銀行預金では資産は守れない──インフレ時代の防衛としての資産運用
「銀行に預けておけば安心」──そう考える人は多い。
最近では、ネット銀行の普通預金金利が0.5%という高水準に達している。これは確かに、従来の0.001%と比べれば“預ける意味”があるように見える。だが、それでもなお、資産を守るには不十分である。
2023年の消費者物価指数は前年比3.2%上昇。仮に今後もインフレ率が3%前後で推移するとすれば、預金金利0.5%では実質的に毎年2.5%ずつ資産の価値が目減りしていくことになる。数字上は増えていても、買えるものが減っていく。これは、資産が“減っている”のと同じである。
たとえば、1000万円を預金していたとしても、物価が年2.5%ずつ上昇すれば、10年後にはその購買力は約776万円分にまで下がる。これは、何もしないことで資産の約22%を失うということだ。預金残高は減っていないのに、生活の選択肢は確実に狭まっていく。
資産運用とは、資産を増やすためだけのものではない。

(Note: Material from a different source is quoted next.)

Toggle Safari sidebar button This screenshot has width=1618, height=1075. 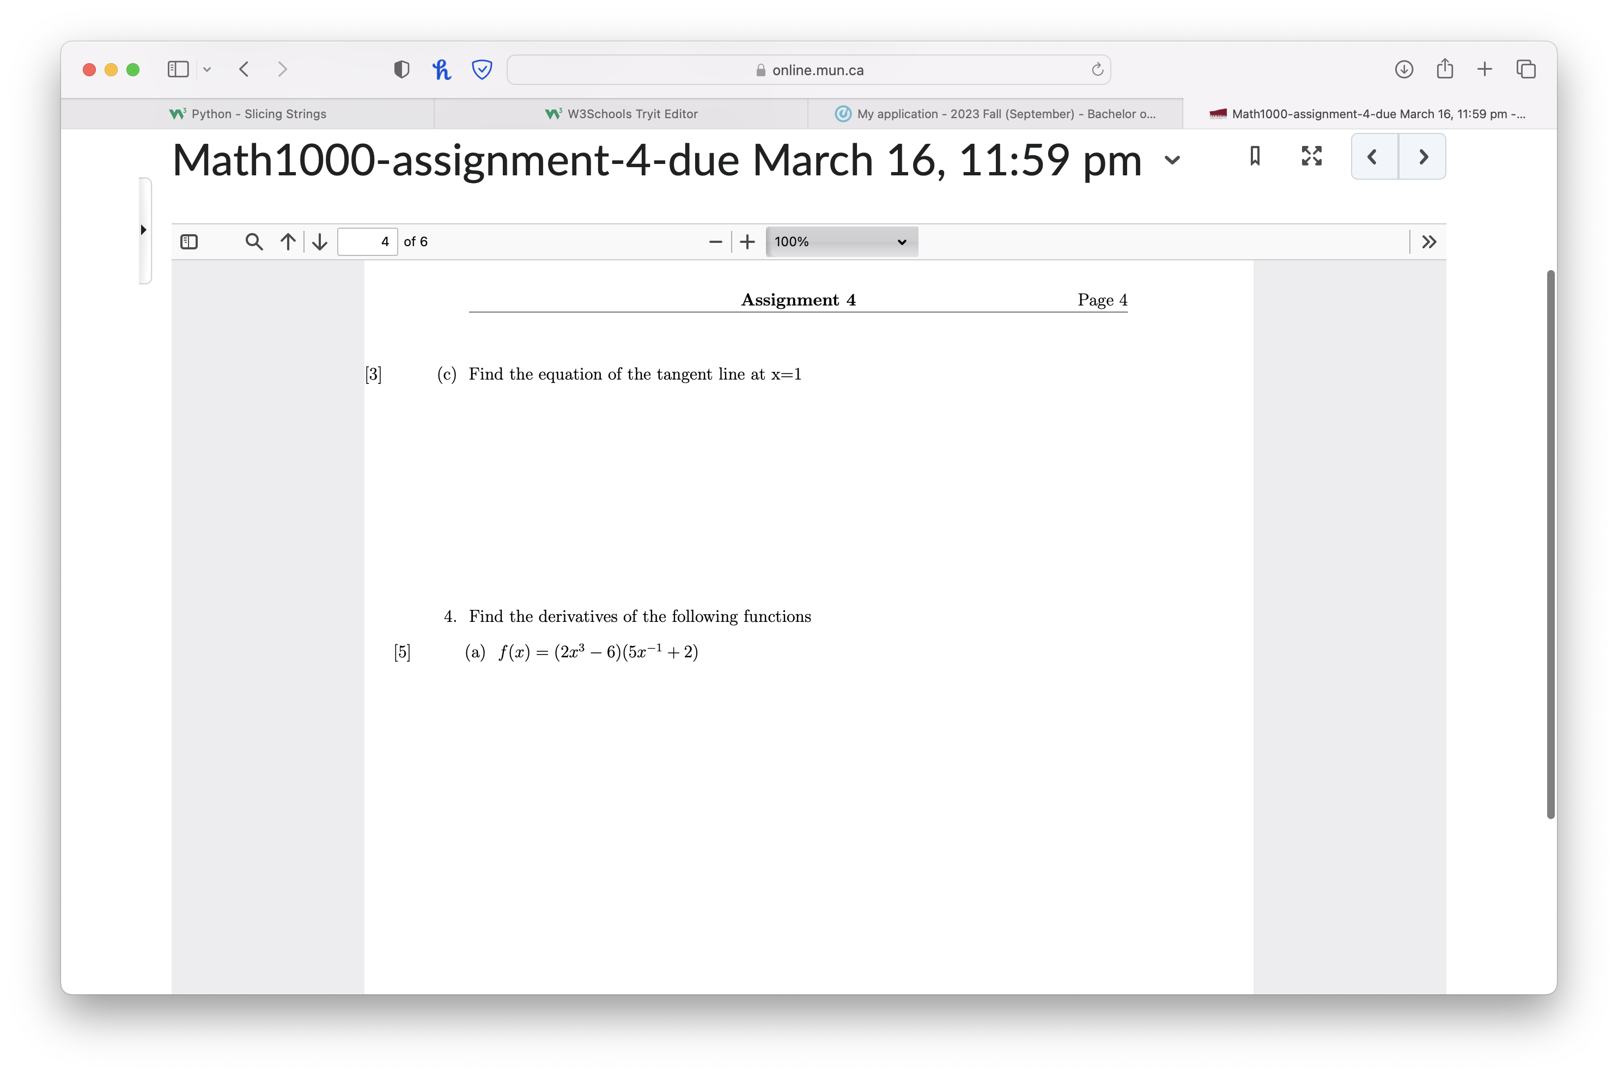pyautogui.click(x=178, y=69)
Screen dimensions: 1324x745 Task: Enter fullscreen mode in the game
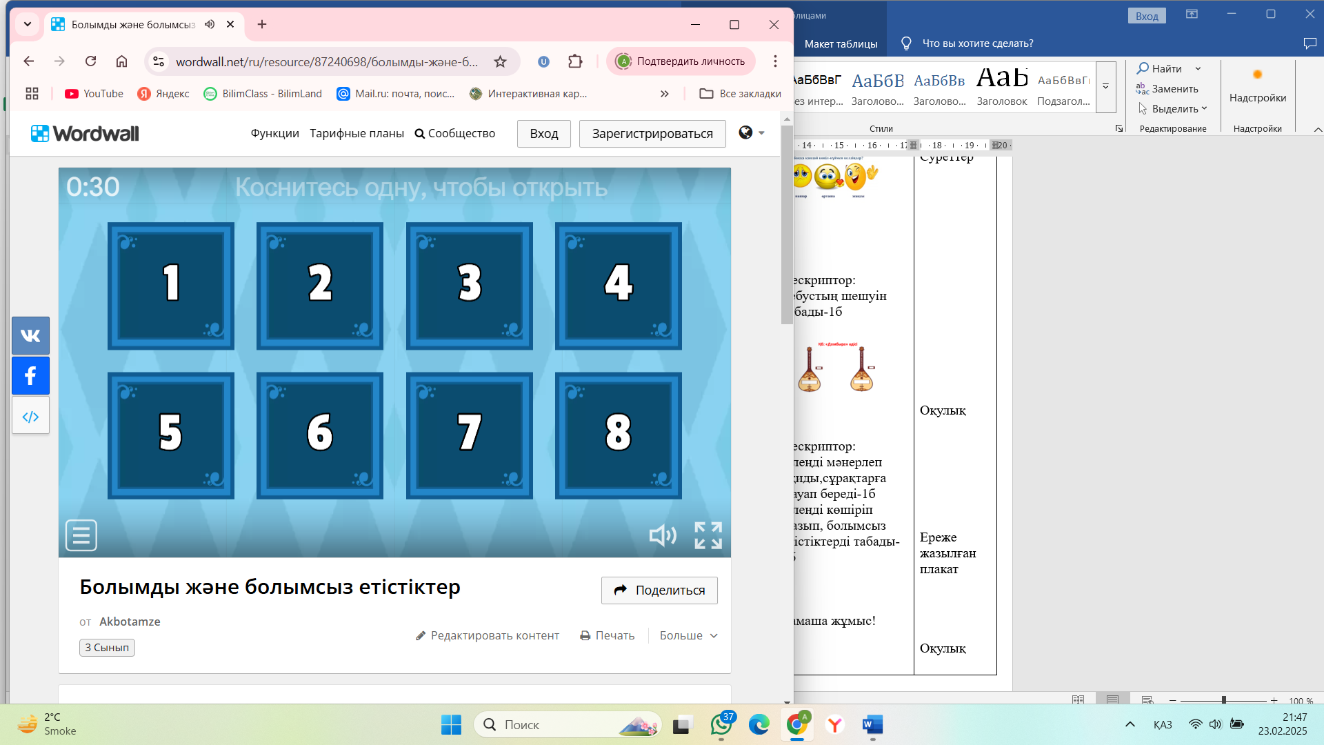[708, 535]
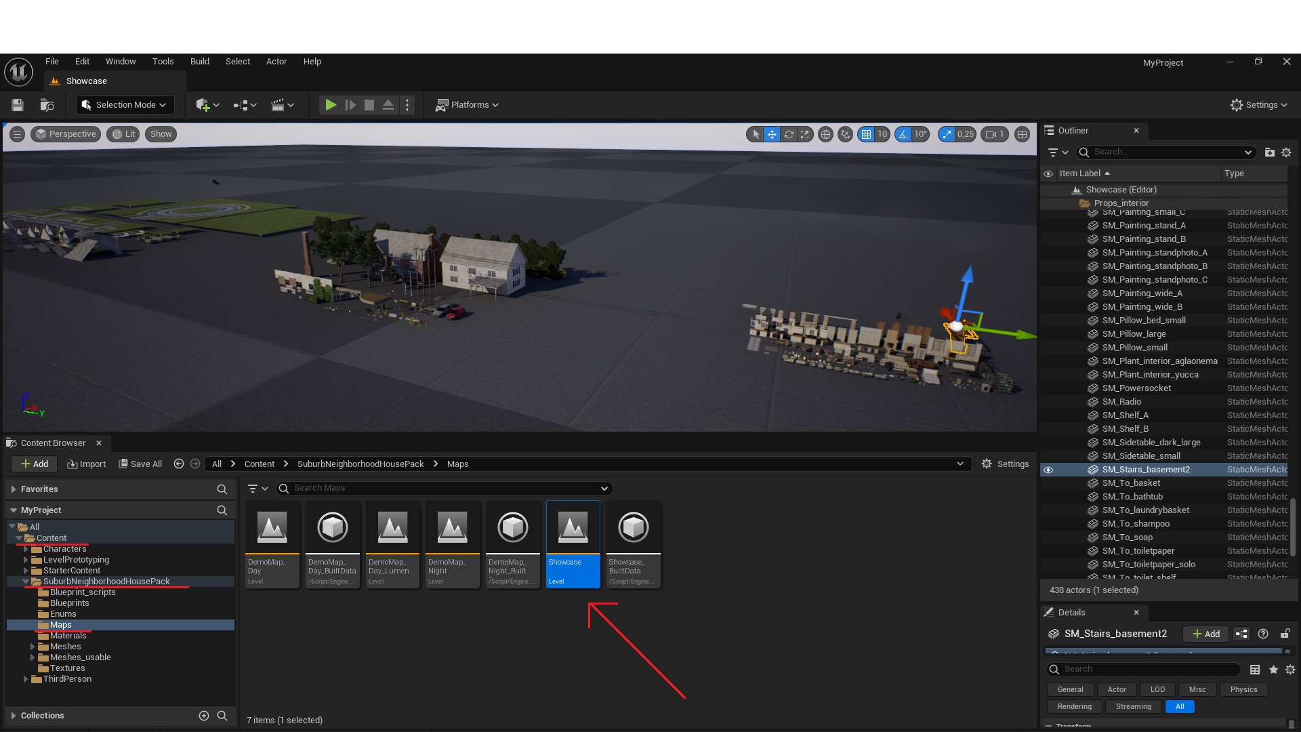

むしろ、インフレや経済変動の中で「守る」ための手段である。株式や投資信託、不動産などは、インフレに強い性質を持つ。もちろんリスクはあるが、それは「不確実性」であり、知識と分散によってコントロール可能なものだ。
投資は怖い。そう思う人は多い。だが、もっと怖いのは「何もしないこと」かもしれない。資産運用は、未来の自分を守るための知的な選択である。預金金利が高くなっても、インフレがそれ以上に進むなら、私たちは“知ること”から始める必要がある。